Pixel coordinate grounding data:
-=-=-=-=-

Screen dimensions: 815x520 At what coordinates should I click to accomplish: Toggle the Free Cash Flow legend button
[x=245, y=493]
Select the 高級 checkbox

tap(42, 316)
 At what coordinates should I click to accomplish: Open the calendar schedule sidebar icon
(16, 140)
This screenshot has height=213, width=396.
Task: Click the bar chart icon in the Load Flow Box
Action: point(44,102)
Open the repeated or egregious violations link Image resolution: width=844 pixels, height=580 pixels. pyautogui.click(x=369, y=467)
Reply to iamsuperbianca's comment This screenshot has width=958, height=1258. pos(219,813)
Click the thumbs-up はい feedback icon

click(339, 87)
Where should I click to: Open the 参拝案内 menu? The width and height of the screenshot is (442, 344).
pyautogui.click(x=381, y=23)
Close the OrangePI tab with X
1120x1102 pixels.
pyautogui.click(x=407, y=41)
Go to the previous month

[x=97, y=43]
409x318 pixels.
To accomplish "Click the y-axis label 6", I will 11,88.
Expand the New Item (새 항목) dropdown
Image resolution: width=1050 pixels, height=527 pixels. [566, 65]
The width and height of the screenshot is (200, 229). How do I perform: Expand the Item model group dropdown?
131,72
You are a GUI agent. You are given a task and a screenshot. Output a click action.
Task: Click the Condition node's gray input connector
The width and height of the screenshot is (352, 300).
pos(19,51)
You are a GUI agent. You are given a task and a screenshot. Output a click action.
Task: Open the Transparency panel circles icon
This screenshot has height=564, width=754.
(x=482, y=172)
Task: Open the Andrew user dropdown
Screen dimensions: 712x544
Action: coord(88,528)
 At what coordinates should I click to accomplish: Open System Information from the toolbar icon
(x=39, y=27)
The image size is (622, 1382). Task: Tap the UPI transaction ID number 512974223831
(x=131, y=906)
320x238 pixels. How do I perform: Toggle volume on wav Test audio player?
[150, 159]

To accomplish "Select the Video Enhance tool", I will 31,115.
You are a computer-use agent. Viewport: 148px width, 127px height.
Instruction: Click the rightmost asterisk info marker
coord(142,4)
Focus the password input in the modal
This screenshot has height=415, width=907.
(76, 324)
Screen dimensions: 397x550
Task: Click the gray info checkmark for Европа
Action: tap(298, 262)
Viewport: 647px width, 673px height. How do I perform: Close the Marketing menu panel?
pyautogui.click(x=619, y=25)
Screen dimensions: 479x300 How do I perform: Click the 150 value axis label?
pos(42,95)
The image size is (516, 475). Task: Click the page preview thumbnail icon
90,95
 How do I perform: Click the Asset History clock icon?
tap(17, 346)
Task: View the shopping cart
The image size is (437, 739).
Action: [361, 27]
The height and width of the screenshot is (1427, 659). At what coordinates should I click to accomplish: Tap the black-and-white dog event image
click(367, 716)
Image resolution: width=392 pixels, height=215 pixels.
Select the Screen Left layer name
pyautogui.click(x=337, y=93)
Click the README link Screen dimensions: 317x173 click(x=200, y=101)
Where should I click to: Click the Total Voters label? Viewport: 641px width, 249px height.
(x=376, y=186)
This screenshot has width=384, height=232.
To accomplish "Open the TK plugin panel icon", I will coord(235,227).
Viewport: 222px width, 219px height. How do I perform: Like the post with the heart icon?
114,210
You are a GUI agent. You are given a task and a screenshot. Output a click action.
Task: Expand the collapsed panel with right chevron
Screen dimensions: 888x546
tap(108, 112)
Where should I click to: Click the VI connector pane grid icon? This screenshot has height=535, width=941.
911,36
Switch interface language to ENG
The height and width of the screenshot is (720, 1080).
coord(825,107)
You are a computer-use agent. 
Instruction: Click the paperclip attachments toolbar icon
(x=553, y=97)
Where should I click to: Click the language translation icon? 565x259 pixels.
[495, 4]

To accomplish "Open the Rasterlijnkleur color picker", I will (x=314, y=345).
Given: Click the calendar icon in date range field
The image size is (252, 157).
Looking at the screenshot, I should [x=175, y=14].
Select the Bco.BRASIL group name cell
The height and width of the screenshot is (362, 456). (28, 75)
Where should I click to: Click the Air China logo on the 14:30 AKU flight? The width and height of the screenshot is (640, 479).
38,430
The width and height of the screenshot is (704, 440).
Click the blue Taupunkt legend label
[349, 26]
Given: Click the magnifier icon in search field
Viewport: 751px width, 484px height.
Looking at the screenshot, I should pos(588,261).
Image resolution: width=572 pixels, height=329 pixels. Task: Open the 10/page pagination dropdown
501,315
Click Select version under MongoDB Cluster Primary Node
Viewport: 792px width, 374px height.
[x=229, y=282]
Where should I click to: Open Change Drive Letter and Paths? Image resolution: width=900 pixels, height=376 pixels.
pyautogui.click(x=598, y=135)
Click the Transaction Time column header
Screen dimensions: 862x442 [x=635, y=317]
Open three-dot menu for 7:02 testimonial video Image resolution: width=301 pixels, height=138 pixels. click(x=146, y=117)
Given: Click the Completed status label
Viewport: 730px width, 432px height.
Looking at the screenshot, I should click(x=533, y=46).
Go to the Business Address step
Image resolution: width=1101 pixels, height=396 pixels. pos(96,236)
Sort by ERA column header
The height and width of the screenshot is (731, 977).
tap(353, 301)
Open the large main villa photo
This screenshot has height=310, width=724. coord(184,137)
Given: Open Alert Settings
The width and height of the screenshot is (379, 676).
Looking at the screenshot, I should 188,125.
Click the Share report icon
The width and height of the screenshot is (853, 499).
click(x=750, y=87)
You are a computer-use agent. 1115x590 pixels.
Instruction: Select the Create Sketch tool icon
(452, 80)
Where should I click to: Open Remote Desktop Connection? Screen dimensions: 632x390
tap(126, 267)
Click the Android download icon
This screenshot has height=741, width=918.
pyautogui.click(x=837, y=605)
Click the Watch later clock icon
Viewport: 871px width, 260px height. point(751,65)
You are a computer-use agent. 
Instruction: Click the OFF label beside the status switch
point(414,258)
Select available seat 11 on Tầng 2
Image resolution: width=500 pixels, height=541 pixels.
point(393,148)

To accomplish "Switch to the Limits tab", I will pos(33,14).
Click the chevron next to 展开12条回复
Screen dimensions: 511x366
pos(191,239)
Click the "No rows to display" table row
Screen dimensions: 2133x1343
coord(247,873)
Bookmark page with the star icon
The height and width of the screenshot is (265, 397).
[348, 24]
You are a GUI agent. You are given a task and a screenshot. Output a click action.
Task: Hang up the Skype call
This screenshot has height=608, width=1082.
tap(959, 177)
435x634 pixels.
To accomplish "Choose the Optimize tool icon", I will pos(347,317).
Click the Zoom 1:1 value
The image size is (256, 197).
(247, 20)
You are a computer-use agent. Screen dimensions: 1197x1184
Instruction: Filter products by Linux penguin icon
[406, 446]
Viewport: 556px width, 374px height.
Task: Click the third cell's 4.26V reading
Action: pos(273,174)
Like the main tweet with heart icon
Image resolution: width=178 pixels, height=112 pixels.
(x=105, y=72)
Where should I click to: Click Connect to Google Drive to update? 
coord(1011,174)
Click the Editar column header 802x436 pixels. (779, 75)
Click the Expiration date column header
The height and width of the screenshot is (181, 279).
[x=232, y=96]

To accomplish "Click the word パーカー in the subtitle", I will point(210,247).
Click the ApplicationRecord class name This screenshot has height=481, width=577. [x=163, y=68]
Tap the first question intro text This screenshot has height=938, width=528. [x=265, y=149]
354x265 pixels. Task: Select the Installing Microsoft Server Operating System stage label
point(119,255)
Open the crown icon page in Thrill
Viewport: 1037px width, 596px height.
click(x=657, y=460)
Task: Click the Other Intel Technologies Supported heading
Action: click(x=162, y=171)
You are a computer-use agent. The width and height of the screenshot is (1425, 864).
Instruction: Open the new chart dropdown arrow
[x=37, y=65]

-=-=-=-=-

→ Assignment
The lines from the one containing "The height and width of the screenshot is (181, 279)." through the end of the data are to be copied exactly, the first and last of them included.

→ Response
The height and width of the screenshot is (181, 279).
[x=232, y=96]

To accomplish "Click the word パーカー in the subtitle", I will point(210,247).
Click the ApplicationRecord class name This screenshot has height=481, width=577. [x=163, y=68]
Tap the first question intro text This screenshot has height=938, width=528. [x=265, y=149]
354x265 pixels. Task: Select the Installing Microsoft Server Operating System stage label
point(119,255)
Open the crown icon page in Thrill
Viewport: 1037px width, 596px height.
click(x=657, y=460)
Task: Click the Other Intel Technologies Supported heading
Action: click(x=162, y=171)
You are a computer-use agent. The width and height of the screenshot is (1425, 864).
Instruction: Open the new chart dropdown arrow
[x=37, y=65]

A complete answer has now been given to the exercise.